**PROBLEM STATEMENT:**
For each statement, say whether the text below about patient advocacy at the DIA Europe meeting supports it, answering yes or no and quoting the deciding words of the text: (a) The meeting took place in Vienna. (b) deBronkart learned about ACOR.org on his own, without a suggestion from anyone. (c) The median survival rate for deBronkart's diagnosis was 24 weeks.

**SUPPLIED TEXT:**
<<<<
This month's DIA Europe meeting saw the patient voice turned up to high volume, with advocates, regulators and industry representatives pushing the patient empowerment and engagement line.
With the patient voice getting progressively louder at industry conferences over the last decade, it was no surprise that patient advocacy featured prominently, both in terms of speakers and discussions, at this month’s DIA Europe meeting in Vienna, Austria (5–7 February). This year, the DIA even chose to open its European meeting with a lively and provocative patient perspective from Dave deBronkart (aka “e-Patient Dave”).
deBronkart was diagnosed with stage IV, grade 4 metastatic renal cell carcinoma in 2007. The median survival rate was 24 weeks. But when his primary physician suggested he might like to look at ACOR.org, a network of patients with various cancers, he started an online journey that he helps to credit with saving his life. Within two hours of posting his first message, for example, he “got facts and practical advice that to this day don’t exist in any journal article or establishment website”. The online patient community, he added, “has better information than most hospitals”. Against the odds, deBronkart beat his cancer, and while he was quick to pay tribute to “brilliant science and top-notch clinicians”, there’s no question that his own, active participation in his care played a significant part in his recovery. More than ten years on, however, deBronkart told the conference that “the paradigm of patient care” is still broken and must evolve. “Patient-centred care demands that patients are listened to.”
>>>>
**DATA PROVIDED:**
<<<<
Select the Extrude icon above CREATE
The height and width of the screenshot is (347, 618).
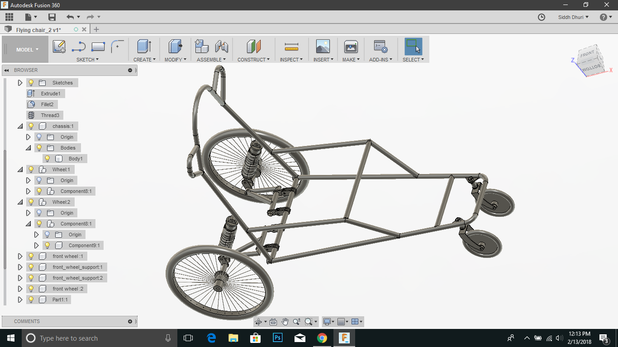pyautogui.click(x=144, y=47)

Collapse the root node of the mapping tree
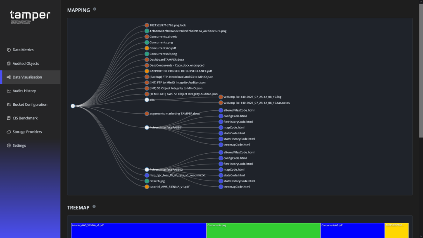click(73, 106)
>>>>
<<<<
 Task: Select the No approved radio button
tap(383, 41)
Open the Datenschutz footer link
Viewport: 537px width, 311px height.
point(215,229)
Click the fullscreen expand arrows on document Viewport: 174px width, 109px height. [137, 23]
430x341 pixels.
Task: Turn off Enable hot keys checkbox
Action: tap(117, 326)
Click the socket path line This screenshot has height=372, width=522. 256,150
>>>>
<<<<
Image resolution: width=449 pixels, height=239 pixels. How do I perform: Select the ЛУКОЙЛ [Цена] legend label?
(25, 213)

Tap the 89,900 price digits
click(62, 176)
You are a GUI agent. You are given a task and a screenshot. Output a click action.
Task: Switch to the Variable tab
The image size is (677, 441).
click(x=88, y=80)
>>>>
**RESPONSE TO THIS EXERCISE:**
(a) Yes: "at this month’s DIA Europe meeting in Vienna, Austria (5–7 February)"
(b) No: "when his primary physician suggested he might like to look at ACOR.org"
(c) Yes: "The median survival rate was 24 weeks."